Job
Could you update the data below by changing "printer icon" to "print button", leaving everything else unchanged and leaving out the pictures?

Data to process
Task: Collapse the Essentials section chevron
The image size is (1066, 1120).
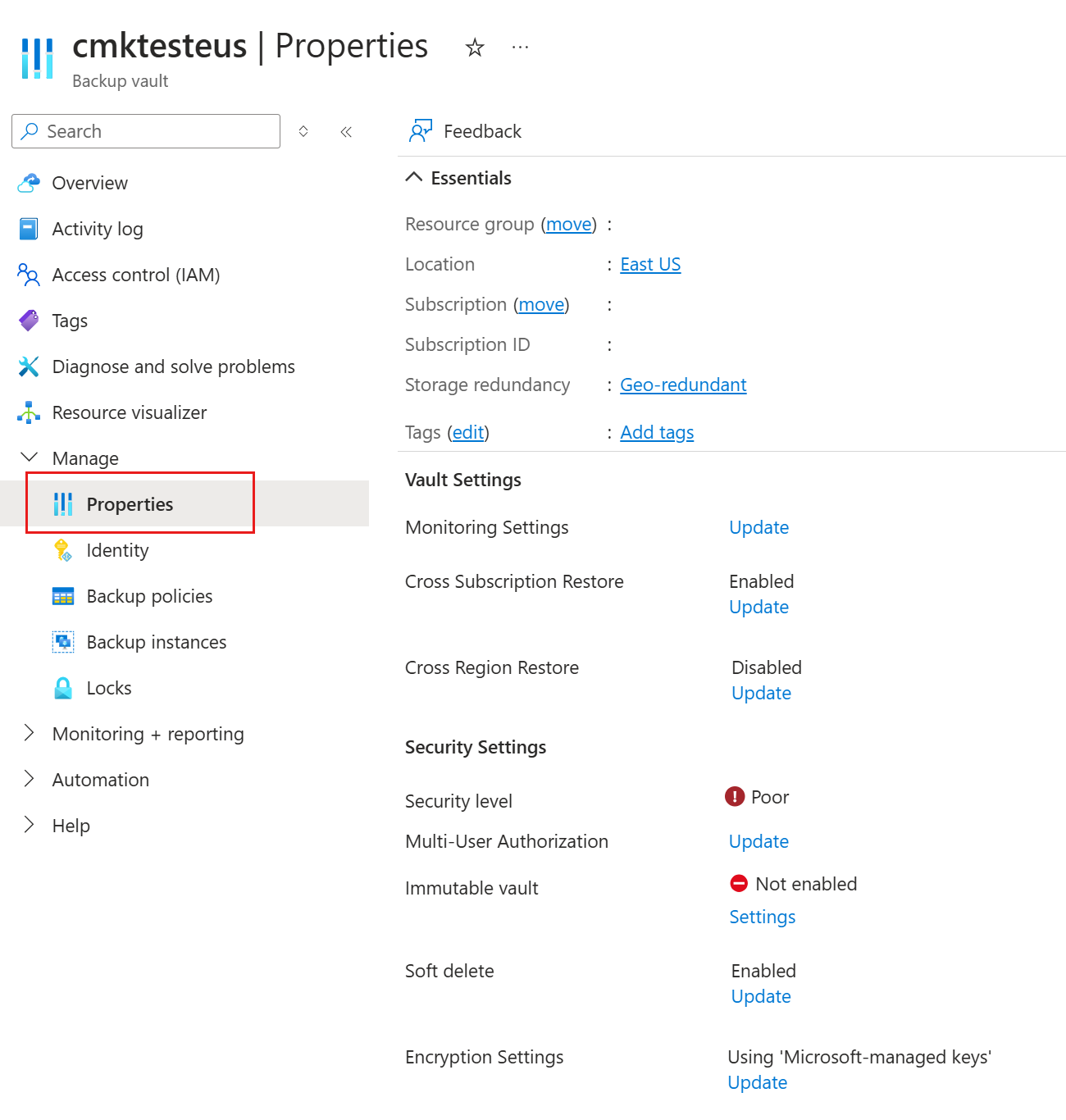Action: pyautogui.click(x=414, y=178)
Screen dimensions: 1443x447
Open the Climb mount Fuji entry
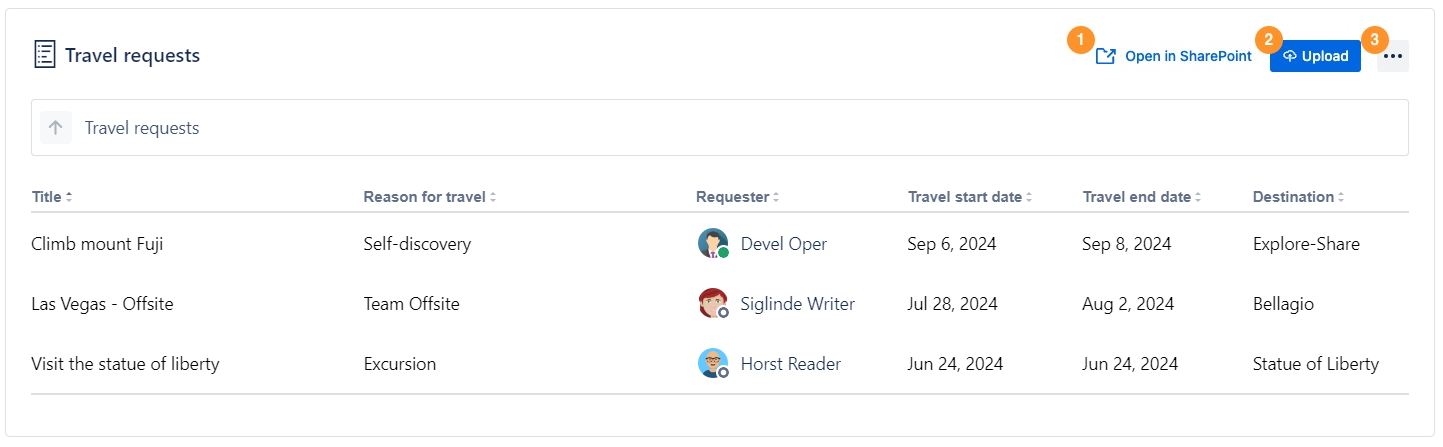point(97,244)
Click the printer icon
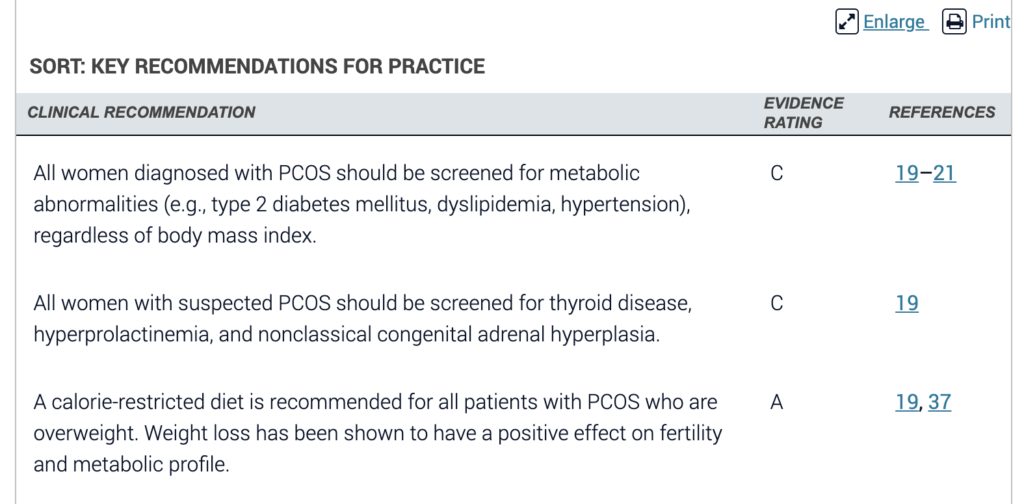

Answer below
Task: Collapse the Essentials section chevron
The image size is (1066, 1120).
Action: pyautogui.click(x=414, y=178)
Screen dimensions: 1443x447
Open the Climb mount Fuji entry
point(97,244)
Click the print button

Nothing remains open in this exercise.